Patients with LSTV differed significantly from the control group in the distribution of segmental mobility. While in patients without LSTV 16.2% of the total lumbar RoM–measured as a sum of all segmental wedge angles occurred in the segment L5/S1, in patients with LSTV 5.7% of the lumbar mobility resulted from the transitional segment (p = 0.002) as shown in Table 4. In contrast, in patients with LSTV 30.7% of lumbar motility resulted from the cranial adjacent segment to the LSTV, whereas in the control group, 21.6% of the lumbar flexibility resulted from the segment L4/5 (p = 0.007). In the upper lumbar segments L1/2 (p = 0.943), L2/3 (p = 0.723) and L3/4 (p = 0.266) patients with LSTV and the control group did not differ significantly in distribution of lumbar mobility.

Table 4

Distribution of lumbar mobility to lumbar segments.

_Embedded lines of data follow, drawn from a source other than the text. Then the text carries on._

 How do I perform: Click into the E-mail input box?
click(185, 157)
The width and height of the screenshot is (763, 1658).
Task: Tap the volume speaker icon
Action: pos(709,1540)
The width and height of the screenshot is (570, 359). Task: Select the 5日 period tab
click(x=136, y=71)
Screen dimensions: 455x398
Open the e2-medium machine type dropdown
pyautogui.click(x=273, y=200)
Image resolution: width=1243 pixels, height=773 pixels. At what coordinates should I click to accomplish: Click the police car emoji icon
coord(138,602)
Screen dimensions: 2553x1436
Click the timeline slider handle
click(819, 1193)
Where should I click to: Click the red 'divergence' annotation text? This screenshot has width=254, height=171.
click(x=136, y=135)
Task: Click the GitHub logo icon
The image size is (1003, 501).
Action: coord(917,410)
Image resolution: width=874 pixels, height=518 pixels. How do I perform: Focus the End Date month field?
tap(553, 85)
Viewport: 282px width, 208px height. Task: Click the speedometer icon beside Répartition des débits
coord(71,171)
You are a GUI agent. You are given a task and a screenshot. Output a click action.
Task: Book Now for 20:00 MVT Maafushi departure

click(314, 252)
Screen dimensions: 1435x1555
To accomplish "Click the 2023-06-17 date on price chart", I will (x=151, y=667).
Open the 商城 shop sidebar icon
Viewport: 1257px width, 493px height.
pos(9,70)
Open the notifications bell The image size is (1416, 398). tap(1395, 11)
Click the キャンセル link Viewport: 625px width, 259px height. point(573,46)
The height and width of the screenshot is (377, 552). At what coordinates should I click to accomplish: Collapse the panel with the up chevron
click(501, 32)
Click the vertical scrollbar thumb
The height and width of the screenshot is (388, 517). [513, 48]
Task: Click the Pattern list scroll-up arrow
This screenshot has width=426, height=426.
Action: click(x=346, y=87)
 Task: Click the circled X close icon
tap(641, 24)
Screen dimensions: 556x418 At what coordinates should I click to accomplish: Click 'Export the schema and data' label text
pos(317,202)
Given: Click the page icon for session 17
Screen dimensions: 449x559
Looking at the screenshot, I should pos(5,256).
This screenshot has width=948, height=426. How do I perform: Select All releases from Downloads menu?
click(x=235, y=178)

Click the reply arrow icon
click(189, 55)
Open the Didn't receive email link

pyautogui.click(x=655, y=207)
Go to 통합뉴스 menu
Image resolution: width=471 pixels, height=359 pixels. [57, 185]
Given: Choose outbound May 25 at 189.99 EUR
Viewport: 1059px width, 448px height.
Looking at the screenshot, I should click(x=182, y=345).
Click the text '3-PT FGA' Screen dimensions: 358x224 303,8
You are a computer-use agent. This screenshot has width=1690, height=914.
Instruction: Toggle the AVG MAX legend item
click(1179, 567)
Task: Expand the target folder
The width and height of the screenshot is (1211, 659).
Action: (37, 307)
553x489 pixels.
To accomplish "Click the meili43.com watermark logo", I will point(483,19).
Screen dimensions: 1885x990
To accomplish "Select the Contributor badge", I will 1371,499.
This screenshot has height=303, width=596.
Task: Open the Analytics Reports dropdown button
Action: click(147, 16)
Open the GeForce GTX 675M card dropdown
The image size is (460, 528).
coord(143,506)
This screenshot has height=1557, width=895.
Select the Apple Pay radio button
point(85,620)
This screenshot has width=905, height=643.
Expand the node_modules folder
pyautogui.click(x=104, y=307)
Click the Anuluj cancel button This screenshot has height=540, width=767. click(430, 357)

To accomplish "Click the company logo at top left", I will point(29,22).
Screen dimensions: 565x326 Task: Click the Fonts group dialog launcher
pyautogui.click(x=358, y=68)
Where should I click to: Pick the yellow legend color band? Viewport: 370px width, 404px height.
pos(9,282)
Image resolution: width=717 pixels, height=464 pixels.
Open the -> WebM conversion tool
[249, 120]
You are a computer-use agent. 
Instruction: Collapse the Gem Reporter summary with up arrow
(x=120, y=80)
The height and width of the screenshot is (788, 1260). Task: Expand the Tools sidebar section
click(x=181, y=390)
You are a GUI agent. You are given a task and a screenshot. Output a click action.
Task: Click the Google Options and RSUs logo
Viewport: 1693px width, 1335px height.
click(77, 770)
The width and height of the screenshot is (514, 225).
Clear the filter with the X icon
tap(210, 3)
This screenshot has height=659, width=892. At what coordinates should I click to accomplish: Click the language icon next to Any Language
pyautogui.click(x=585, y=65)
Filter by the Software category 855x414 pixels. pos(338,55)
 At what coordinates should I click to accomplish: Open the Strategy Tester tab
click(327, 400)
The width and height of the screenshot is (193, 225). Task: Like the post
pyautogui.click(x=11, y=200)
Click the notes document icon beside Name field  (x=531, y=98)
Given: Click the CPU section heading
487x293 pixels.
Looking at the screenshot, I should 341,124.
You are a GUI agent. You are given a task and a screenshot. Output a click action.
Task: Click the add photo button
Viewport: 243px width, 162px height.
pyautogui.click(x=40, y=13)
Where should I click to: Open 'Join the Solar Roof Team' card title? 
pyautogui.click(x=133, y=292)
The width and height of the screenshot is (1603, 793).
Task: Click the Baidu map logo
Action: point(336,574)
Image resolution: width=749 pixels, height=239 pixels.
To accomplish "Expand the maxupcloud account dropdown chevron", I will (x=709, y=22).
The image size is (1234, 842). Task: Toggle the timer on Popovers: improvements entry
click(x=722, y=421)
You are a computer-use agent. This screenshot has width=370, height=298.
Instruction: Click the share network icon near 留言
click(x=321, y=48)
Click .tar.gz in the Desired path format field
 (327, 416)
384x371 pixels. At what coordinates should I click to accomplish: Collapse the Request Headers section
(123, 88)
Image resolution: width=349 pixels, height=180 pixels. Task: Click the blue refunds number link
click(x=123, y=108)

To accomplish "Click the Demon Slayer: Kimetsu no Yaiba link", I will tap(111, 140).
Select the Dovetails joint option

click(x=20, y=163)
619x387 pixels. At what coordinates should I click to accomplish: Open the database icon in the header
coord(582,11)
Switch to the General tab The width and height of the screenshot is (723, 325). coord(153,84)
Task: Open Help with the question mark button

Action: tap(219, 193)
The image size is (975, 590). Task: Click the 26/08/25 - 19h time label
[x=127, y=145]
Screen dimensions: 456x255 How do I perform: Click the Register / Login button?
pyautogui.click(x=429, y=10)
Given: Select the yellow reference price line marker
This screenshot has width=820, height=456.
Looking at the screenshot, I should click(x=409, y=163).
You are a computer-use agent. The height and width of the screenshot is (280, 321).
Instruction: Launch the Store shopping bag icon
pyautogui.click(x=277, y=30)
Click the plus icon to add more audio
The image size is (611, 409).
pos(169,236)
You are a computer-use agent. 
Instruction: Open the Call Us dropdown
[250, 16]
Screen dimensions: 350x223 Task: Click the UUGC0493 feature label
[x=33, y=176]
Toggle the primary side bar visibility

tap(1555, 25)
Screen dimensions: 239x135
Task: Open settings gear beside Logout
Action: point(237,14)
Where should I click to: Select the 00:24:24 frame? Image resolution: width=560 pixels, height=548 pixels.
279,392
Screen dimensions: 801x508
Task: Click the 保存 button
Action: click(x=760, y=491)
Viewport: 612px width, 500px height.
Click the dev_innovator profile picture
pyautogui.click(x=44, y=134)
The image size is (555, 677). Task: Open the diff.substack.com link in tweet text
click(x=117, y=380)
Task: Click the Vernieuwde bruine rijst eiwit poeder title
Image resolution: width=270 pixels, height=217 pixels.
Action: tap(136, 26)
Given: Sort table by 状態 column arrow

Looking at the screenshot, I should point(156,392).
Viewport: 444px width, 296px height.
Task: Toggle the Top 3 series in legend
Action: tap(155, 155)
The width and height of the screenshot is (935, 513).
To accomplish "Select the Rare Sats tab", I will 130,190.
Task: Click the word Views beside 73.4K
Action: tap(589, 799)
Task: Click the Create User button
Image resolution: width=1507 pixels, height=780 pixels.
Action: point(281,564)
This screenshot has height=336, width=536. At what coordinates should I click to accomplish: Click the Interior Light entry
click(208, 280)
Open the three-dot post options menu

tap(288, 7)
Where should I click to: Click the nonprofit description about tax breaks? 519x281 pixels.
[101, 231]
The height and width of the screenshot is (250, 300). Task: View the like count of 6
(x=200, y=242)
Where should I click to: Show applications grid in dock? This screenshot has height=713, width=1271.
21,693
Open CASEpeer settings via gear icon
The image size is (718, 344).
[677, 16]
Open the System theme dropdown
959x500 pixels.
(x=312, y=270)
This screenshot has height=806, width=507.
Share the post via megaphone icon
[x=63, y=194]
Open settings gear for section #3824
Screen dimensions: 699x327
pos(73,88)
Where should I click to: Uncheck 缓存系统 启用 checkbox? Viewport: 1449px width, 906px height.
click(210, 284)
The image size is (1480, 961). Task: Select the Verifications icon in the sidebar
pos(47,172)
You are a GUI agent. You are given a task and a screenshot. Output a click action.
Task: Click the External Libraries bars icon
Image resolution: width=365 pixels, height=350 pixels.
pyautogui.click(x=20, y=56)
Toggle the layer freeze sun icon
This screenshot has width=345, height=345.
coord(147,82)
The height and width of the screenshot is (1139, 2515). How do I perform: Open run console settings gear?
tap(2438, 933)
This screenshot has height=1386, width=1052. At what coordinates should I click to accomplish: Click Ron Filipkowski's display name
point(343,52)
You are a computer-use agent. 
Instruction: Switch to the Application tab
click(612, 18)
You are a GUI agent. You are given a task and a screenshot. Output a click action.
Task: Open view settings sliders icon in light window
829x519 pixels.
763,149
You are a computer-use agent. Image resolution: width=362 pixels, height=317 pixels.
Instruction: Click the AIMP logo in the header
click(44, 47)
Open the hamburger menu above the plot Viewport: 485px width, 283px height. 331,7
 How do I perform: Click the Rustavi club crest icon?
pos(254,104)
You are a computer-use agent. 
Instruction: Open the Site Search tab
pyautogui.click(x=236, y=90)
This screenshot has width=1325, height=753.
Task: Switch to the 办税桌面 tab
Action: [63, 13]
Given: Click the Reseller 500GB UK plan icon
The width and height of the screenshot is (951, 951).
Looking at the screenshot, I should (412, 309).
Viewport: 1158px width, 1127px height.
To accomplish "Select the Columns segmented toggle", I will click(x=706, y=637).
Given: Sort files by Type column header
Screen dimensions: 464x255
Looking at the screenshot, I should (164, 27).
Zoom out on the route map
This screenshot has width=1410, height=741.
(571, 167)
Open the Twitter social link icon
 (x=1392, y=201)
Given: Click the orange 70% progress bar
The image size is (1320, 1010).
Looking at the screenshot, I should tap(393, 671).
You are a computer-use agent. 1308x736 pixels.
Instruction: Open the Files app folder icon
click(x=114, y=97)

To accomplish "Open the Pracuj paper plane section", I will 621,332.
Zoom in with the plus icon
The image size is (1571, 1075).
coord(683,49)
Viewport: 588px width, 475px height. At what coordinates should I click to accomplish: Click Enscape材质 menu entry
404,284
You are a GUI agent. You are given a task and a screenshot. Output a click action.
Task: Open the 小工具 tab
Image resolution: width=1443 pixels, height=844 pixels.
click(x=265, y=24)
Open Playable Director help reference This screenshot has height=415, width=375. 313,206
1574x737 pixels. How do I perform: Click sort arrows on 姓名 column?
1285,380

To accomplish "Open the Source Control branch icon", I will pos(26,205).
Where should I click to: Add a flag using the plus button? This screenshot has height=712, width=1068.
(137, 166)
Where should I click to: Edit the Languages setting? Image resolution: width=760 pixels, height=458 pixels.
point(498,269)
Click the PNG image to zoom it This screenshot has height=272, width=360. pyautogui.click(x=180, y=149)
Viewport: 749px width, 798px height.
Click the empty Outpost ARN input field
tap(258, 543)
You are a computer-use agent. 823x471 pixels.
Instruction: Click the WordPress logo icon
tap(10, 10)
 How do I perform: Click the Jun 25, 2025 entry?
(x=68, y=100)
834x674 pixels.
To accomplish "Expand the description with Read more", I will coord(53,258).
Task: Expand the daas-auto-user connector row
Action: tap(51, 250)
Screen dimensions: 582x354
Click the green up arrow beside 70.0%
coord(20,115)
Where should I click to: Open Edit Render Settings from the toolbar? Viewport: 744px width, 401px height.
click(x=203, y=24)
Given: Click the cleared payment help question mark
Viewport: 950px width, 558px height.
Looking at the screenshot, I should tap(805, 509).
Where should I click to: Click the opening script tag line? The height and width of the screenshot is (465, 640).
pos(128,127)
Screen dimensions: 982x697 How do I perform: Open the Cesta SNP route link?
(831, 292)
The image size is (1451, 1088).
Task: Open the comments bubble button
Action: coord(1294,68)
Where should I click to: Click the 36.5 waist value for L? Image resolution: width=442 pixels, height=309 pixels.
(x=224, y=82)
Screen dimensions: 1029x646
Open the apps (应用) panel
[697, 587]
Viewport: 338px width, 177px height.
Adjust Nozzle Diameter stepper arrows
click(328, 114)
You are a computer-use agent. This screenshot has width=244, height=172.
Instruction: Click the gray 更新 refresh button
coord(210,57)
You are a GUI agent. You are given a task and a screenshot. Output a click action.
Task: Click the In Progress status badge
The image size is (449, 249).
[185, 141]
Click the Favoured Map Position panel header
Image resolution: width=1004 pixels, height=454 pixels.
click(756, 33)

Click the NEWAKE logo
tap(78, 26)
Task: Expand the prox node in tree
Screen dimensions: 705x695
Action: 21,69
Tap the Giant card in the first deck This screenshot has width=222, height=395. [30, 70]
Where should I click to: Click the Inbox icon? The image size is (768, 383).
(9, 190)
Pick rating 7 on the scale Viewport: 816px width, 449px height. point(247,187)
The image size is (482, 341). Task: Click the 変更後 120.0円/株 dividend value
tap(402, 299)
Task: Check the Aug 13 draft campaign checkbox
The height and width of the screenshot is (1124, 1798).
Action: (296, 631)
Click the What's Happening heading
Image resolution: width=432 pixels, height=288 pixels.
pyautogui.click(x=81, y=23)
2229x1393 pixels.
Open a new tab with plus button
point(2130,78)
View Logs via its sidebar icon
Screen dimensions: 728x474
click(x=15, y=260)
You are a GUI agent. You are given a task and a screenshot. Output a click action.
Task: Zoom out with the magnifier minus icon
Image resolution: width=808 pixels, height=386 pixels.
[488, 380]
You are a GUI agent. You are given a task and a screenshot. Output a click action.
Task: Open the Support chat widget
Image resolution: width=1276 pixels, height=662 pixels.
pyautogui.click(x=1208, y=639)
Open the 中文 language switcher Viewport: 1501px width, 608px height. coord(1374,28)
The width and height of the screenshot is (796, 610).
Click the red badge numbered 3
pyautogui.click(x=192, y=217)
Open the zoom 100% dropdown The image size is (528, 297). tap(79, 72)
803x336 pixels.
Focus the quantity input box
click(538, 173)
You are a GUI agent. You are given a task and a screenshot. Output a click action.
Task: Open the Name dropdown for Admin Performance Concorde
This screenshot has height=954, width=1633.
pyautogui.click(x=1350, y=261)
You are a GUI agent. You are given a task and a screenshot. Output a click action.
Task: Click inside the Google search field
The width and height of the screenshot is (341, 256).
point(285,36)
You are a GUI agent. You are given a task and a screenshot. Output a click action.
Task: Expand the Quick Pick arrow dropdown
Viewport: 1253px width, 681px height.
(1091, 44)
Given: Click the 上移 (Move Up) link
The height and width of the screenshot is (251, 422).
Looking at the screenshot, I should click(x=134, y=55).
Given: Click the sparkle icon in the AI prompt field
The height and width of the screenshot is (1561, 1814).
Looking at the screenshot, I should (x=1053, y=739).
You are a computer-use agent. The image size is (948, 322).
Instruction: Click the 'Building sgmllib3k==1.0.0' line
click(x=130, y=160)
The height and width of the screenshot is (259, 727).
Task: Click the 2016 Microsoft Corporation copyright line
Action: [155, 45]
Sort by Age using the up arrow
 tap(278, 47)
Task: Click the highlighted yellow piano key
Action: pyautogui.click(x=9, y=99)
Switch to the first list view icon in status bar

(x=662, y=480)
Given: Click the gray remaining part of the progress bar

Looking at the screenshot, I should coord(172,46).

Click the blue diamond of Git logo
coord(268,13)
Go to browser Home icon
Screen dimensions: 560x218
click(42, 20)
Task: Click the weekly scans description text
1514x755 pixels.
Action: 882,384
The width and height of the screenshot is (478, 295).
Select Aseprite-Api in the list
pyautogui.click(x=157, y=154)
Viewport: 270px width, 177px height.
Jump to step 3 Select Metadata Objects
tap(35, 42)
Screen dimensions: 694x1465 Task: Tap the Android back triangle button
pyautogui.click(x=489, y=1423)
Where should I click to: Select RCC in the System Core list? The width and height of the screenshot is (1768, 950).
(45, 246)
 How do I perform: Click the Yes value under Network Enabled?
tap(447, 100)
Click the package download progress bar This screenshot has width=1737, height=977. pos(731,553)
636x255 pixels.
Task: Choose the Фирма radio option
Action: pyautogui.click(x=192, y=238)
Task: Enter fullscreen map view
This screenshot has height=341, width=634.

	LSTV	Control group	p-value
Transitional Segment/ L5/S1	5.7%	16.2%	0.002
Cranial adjacent segment/ L4/5	30.7%	21.6%	0.007
L3/4	23.4%	20.4%	0.266
L2/3	21.4%	21.7%	0.723
L1/2	18.7%	20.1%	0.943

Table 4 shows the relative segmental lordosis based on the segmental wedge angle. Patients with LSTV have significantly reduced proportion of lumbar flexibility in the transitional segment and increased mobility in the cranial adjacent segment compared to the control group, whereas no differences was detected for the other lumbar segments.

Influence of Castellvi grading of LSTV on segmental mobility

Expression and grading of LSTV, classified according to Castellvi, did not correlate significantly with a reduced absolute mobility in the transitional segment (p = 0.862, r = -0.046) nor with extended motion in the cranial adjacent segment (p = 0.674, r = -0.110).

Discussion

This is the first study to investigate the segmental distribution of lumbar mobility in vivo in patients with LSTV with flexion-extension radiographs. Our results show that LSTV significantly alter the distribution of motion in the lumbar spine in vivo. While movement in the transitional segment was significantly reduced in patients with LSTV compared to segment L5/S1 of the control group, there was a significantly increased distribution of movement to the cranially adjacent segment.

In our cohort, 33.3% of patients presented with LSTV. The prevalence of LSTV in our study was therefore within the range of 5–36% prevalence reported in the literature [16-18]. The reported prevalence of LSTV differs, pending on the selected patients collective and to be dependent on regional factors [2, 12, 19–21]. Dzupa et al. reported a comparable prevalence of 27.6% in their study of a caucasian patients collective based on pelvic x-rays, unconnected to back pain [19]. While Hanhivaara et al. detected a prevalence of 21.1% in a Swedish collective of patients with back pain [12]. Haffer et al. reported a prevalence of 6.5% in a collective of patients without back pain from a central european collective [20]. Whereas Tang et al detected a prevalence of 15.8% in a Chinese Han population without pre-selection for back pain [2]. The study of Sekharappa et al. indicates the association between back pain and the presence of LSTV. In a study of an urological collective without back pain, he detected a prevalence of 8.1% whereas he reported a prevalence of 14% in a spine outpatient care department of the same hospital [21].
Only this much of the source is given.